January 24, 2012

President Obama invites Chester Upland teacher to attend State of the Union address

Sara Ferguson - Chester Upland teacherSara C. Ferguson, a teacher from the Chester Upland School District said she is honored to accept President Barack Obama’s invitation to be the president’s distinguished guest for the State of the Union address on January 24.
Ferguson, an elementary math and literacy teacher, has taught for 20 years in the district she attended as a child. “I’m honored and thrilled to accept President Obama’s invitation,” said Ferguson. “The president’s invitation shows he is aware and concerned about the schoolchildren in Chester Upland and other districts facing financial crises.”

In ealry January 2012, Chester Upland School District administration officials informed the district’s EA and ESP members that the district would soon be unable to meet its payroll obligations. The teachers and support professionals of the district agreed to work temporarily without pay as a result.

Ferguson has been a spokesperson on behalf of the Chester Upland Education Association, an affiliate of the Pennsylvania State Education Association. She has given numerous news media interviews, and recently appeared in a YouTube video produced by the National Education Association.

State legislators said on January 23 that they are hopeful that an agreement will be reached with Gov. Tom Corbett to provide additional funds to keep Chester Upland open for the remainder of the school year. The announcement came following a recent meeting with the governor in Harrisburg.

“Although Pennsylvania’s elected state officials appear to be finally recognizing the need to provide resources to allow the students in Chester Upland to finish the school year, this sad situation should never have reached this crisis point,” Ferguson said.

“This isn’t about numbers on a spreadsheet,” Ferguson said. “It’s not about dollars and cents. It’s about the children of this community. And it’s about our state government officials who up until yesterday were refusing to provide the help they need. President Obama understands this and has shown his interest in the success of all public school students.”

The 2011-2012 state budget approved by Gov. Corbett on June 30, cut an unprecedented 14.4 percent in state support from the district. Chester Upland has one of the highest student poverty rates in Pennsylvania, and is heavily dependent upon state funding.
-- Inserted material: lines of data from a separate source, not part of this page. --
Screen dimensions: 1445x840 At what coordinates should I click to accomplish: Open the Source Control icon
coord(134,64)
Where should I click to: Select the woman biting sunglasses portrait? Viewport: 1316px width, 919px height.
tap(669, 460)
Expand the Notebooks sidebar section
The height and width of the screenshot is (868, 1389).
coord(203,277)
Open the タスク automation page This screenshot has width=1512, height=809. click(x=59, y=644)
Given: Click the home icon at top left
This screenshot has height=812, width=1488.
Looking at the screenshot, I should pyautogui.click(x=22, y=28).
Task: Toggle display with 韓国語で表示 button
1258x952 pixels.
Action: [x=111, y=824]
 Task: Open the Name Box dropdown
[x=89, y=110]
The district was declared financially distressed in 1994 and placed under state control until 2010.

Prior to the January 23 agreement, the governor had refused to provide additional resources to keep Chester Upland open beyond February.

“The resources which elected officials provide in classrooms across America will determine the future of students’ lives,” Ferguson said. “Ultimately the survival of our society depends upon the quality of our educational system. I hope to hear the president deliver this message, and I hope all elected officials hear it.”

The district has already made drastic cuts to its educational program in response to recent state funding reductions, including layoffs and furloughs to more than a third of its staff.

PSEA President Michael Crossey said, “PSEA is gratified to know that President Obama is paying attention to the crisis in Chester Upland.

“Perhaps the national attention focused on Chester Upland prompted Gov. Corbett to change his position,” said Crossey. “It’s sad to realize that this crisis has to reach such proportions before the governor would act to keep the schoolhouse doors open.

“For the past six months, news media have reported on the dire consequences the governor’s budget cuts have had on public school students,” Crossey said. “Class sizes have increased, tutoring programs have shut down, and courses have been eliminated.

“Now, we are seeing a new round of stories. Urban school districts like York are facing tens of millions of dollars in bills to charter schools,” Crossey said. “Rural school districts such as Warren County are looking at a new list of class size increases, pay freezes, and program cuts. Suburban school districts like West Shore in Cumberland County and Upper Saint Clair in Allegheny County are cutting, too.

“We can only hope that good judgment, compassion, and a commitment to doing the right thing for children will change the minds of elected officials in Harrisburg.”

Sara Ferguson holds a bachelor’s degree in psychology from Widener University, a master’s degree in elementary education from Cheyney University of Pennsylvania and a master’s degree in educational leadership from Cabrini College. She has also completed the coursework for her Superintendent’s Letter of Eligibility from Saint Joseph’s University.